43. Extrait de l'arrêt de la Cour de cassation du 1er mai 1959 en la cause Conseil d'Etat du canton de Genève contre Dupraz et consorts.
 
Regeste
Art. 63 JVG.
 
Sachverhalt
Résumé des faits:
Dupraz et consorts, ayant tué plusieurs lièvres dans une réserve, ont été condamnés, en première instance, à une amende et au paiement de dommages-intérêts à l'Etat de Genève de par les art. 63 et 64 LCho. Sur appel des condamnés, la Cour de justice de Genève a annulé la condamnation à des dommages-intérêts, considérant qu'ils ne pouvaient être alloués, selon la loi genevoise de procédure civile, qu'à l'ayant droit qui les avait réclamés et que cette conditions n'était pas réalisée en l'espèce, aucune partie civile n'étant intervenue.
Le Conseil d'Etat du canton de Genève s'est pourvu en nullité contre cet arrêt, mais la Cour de cassation pénale l'a débouté.
 
Extrait des motifs:
Aux termes de l'art. 63 LCho, l'autorité qui juge le délit prononce en même temps sur les dommages-intérêts. Le Conseil d'Etat estime qu'elle est tenue de le faire, même si le lésé ne s'est pas porté partie civile. La lettre du texte cependant ne permet pas d'admettre que le législateur ait entendu déroger au principe fondamental qui subordonne à une action du lésé toute condamnation à des dommages-intérêts. Une telle dérogation aurait nécessairement été prescrite sans équivoque possible. Tel n'est pas le cas. Le libellé de la loi signifie seulement qu'en matière de délits de chasse, l'action civile ne peut être portée que devant le juge pénal, qui doit en connaître en même temps que de l'action pénale.
Cette interprétation est confirmée par la genèse du texte. L'art. 60 al. 1 du projet présenté aux Chambres fédérales énonçait (FF 1922 I 403):
"Quiconque s'est livré au braconnage sera condamné à payer, outre l'amende, des dommages-intérêts...".
Ce texte impératif semble ordonner la condamnation à des dommages-intérêts sans qu'elle ait été requise. Mais si le Conseil fédéral avait entendu introduire une innovation aussi exorbitante, il n'aurait pas manqué de la motiver. Or son message dit simplement:
"L'art. 60 prévoit, outre l'amende, l'obligation de payer des dommages-intérêts pour la perte du gibier résultant du braconnage et dit sur quelle base l'évaluation en sera faite."
Il n'a donc pas manifesté l'intention d'obliger en tout cas le juge à se prononcer sur des dommages-intérêts.
Le texte de l'art. 60 al. 1 n'a du reste pas été repris par les Chambres fédérales.
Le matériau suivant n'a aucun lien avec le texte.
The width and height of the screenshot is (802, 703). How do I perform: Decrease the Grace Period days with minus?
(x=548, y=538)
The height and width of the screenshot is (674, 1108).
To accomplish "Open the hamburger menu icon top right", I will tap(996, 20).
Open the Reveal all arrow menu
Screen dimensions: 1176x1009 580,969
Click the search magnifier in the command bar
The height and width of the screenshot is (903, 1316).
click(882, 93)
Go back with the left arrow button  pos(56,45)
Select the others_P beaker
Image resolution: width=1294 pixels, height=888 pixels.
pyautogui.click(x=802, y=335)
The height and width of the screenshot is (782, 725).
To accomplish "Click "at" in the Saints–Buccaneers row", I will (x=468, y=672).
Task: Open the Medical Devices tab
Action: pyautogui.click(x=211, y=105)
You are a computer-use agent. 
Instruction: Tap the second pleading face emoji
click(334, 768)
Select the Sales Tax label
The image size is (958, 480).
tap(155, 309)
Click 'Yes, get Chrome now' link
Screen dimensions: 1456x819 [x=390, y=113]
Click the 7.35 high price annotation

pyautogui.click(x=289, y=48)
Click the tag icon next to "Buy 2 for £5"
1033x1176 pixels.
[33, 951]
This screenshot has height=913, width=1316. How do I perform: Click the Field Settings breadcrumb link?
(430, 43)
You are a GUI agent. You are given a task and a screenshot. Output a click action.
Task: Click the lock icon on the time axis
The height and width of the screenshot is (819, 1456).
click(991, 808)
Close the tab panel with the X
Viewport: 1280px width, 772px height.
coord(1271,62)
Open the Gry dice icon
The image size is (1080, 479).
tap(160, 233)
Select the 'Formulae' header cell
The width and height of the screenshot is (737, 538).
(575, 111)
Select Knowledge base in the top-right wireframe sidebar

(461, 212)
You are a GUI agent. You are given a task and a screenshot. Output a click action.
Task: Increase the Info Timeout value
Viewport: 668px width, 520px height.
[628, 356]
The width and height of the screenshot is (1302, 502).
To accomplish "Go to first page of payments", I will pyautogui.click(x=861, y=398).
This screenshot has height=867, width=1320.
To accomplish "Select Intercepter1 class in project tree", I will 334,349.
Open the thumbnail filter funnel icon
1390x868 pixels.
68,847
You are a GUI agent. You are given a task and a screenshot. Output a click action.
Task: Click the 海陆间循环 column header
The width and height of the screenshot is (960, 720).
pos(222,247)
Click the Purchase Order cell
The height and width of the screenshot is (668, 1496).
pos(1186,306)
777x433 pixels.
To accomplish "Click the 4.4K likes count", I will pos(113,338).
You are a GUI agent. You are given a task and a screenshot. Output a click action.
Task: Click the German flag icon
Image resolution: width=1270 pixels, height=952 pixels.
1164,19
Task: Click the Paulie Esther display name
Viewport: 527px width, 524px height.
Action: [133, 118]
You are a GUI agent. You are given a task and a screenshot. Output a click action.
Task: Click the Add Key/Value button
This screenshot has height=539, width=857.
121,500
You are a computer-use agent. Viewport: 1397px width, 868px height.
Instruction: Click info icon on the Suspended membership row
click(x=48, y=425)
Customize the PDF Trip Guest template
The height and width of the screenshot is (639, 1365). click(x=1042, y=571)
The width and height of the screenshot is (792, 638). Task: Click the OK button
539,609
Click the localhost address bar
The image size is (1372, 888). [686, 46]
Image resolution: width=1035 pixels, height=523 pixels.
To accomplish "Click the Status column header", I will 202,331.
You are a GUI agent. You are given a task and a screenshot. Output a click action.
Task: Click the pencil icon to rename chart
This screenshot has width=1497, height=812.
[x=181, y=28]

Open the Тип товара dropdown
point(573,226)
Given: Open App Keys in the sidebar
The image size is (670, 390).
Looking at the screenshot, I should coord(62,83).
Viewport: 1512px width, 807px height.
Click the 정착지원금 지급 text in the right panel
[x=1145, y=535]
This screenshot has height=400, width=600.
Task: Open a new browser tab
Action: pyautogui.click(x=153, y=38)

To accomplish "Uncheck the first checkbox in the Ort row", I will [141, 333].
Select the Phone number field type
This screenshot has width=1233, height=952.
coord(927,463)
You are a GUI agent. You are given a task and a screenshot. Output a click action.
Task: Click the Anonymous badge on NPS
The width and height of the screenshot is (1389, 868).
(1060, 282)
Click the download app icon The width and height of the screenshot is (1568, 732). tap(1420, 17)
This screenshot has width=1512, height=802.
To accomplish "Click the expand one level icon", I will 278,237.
Le Conseil national adopta sans discussion la nouvelle disposition suivante (Bull. stén. CN 1923 p. 601):
"Art. 66. - L'autorité qui doit juger le délit prononcera aussi sur les dommages-intérêts."
Le Conseil des Etats s'y rallia en remplaçant toutefois l'adverbe "aussi" par "en même temps" (Bull. stén. CE 1924 p. 378). Le Conseil national donna son adhésion (Bull. stén. CN 1924 p. 748). Au Conseil des Etats, le rapporteur exposa que le texte proposé avait pour but d'éviter deux procès pour un même fait, le même juge devant, à la même audience, dire la peine et fixer l'indemnité. Il reconnut que cette disposition, relevant de la procédure, empiétait sur le droit cantonal. Mais il ne fut jamais question d'obliger le juge à se prononcer sur les conséquences civiles de l'infraction alors même qu'il n'aurait pas été saisi de cette question par le lésé selon les formes prescrites par le droit cantonal.